本研究はin vitro環境で行われました。「in vitro(イン・ビトロ)」とは、試験管内や人工的な環境で行う実験を指し、生体外での研究を意味します。これに対して、生体内で行う研究は「in vivo(イン・ビボ)」と呼ばれます。本研究では、抜去歯を用い、生理食塩水ゲルを歯根膜の代替物として使用することで、可能な限り実際の臨床環境に近い条件で評価を行いました。
Methodology
本研究では、生理食塩水ゲルを歯根膜の代替物として用い、抜去歯を用いた実験的比較を行いました。
測定手順
- Root ZX による測定:
- 針が「0.5」マークおよび「Apex」マークに到達した時点で根管長を記録
- 基準長(Reference Length)との比較:
- 根管の実測値を計算し、Root ZX の測定値と比較
- 統計解析:
- 測定の信頼性評価のために Student’s t-test を使用
- 測定誤差の平均値と標準偏差 を算出し、精度を評価
Results
- Root ZX の測定誤差は ±0.5 mm 以内が 84.72%
- 測定者間(inter-operator)および測定者内(intra-operator)でのばらつきは統計的に有意ではなかった(P > 0.05)
この結果から、Root ZX は高い再現性を持つことが示されました。しかし、測定誤差の範囲を考慮すると、「根尖孔(foramen)から 0.5 mm の位置を正確に測定する能力はない」 ことが明らかになりました。
Conclusions
本研究の結果から、Root ZX は根尖孔(major diameter)の位置を検出するためには有用であるものの、根尖からの距離精度には限界があることがわかりました。したがって、臨床応用においては、EAL の測定結果を X線撮影と併用することで、より正確な根管長の決定が可能と考えられます。
Clinical Implications
- Root ZX は高い信頼性を持つが、根尖孔からの距離精度には限界がある
- 臨床では、X線画像と組み合わせることで、より正確な根管長測定が可能
- 測定者による誤差は統計的に有意でないため、一定の再現性が期待できる
第3世代 Root ZX の登場により、EAL 技術はさらに進化していますが、本研究の結果を踏まえると、完全な単独使用には慎重な判断が必要です。今後、より生体に近い環境下での評価や、第3世代特有の技術的向上点の検証が求められるでしょう。

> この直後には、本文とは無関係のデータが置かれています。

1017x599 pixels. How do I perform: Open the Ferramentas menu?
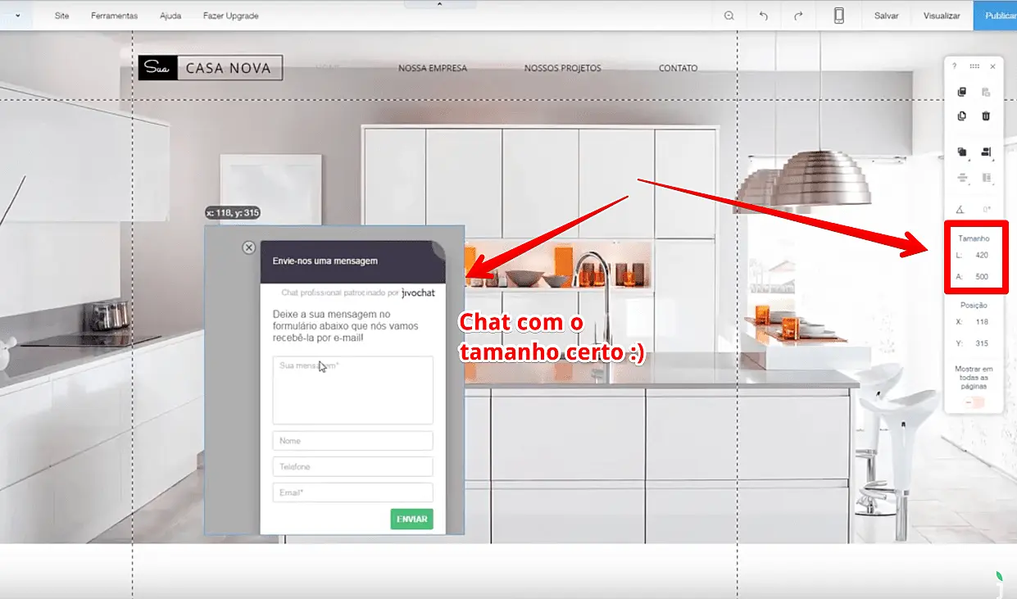point(114,16)
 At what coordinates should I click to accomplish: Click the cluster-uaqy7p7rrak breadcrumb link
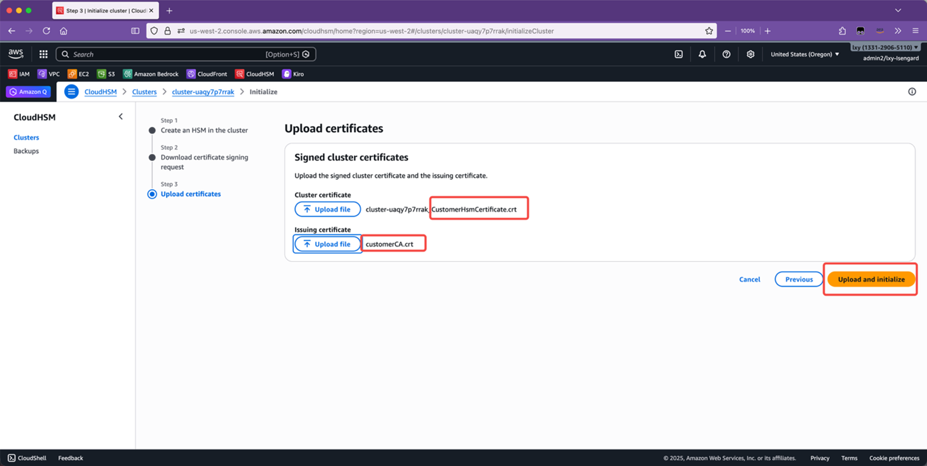click(203, 92)
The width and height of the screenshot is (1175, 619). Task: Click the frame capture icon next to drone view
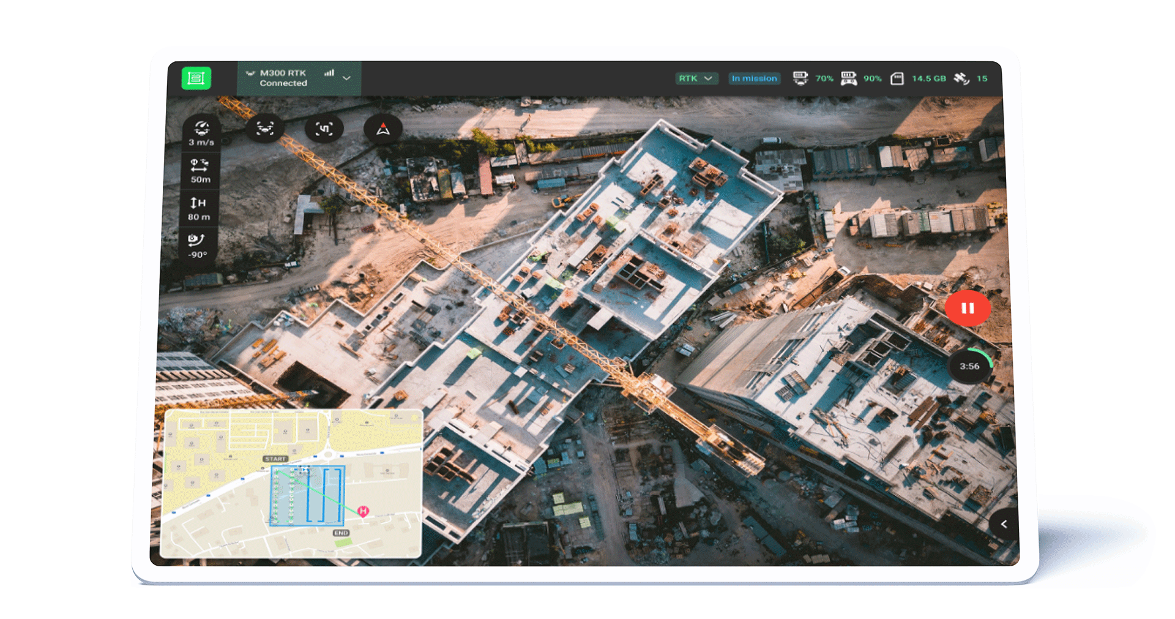click(x=325, y=129)
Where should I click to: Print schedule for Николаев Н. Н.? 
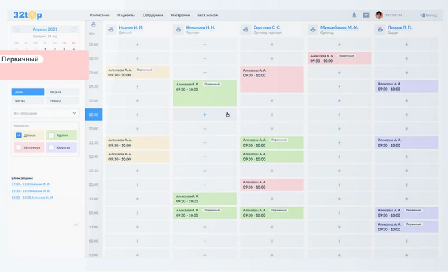tap(178, 29)
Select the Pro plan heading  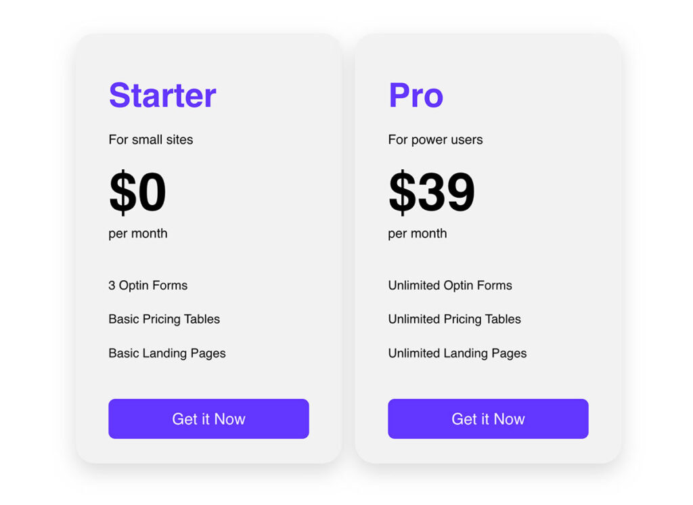tap(416, 95)
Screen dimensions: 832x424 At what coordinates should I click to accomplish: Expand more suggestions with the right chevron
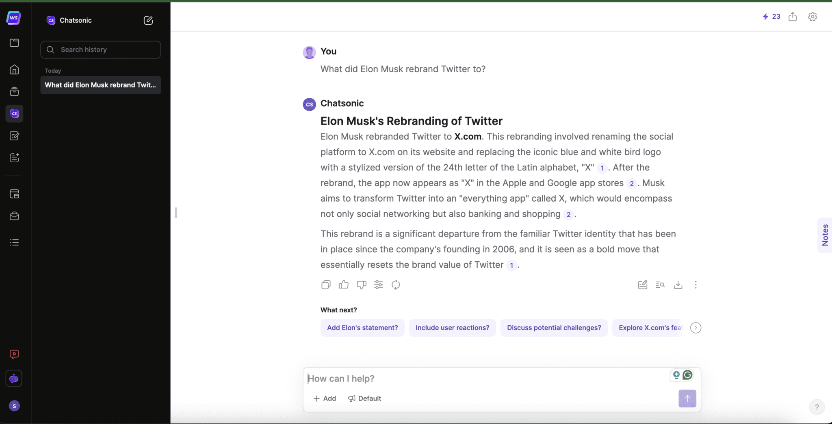click(x=695, y=327)
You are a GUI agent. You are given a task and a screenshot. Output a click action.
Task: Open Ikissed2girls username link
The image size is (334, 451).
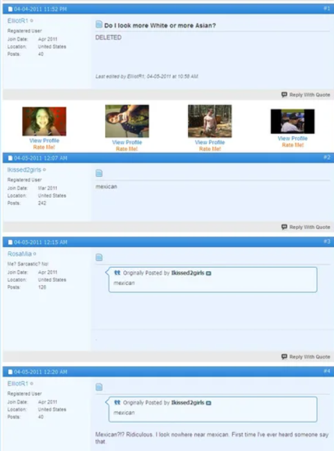pos(24,169)
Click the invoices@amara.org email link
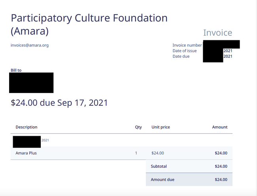 [x=30, y=45]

感想 この電気を使って根管長を測定するのは日本から始まっています。私が臨床に携わることには、すでに存在しており、apexの位置について議論がなされていました。根管充填の封鎖性が臨床の結果を左右する。そして、当時は使える薬剤も限られていたからです。今は、さらに進化したRoot ZX3です。駆使して臨床に励みます。
写真はROOT ZX3です。Morita社製です。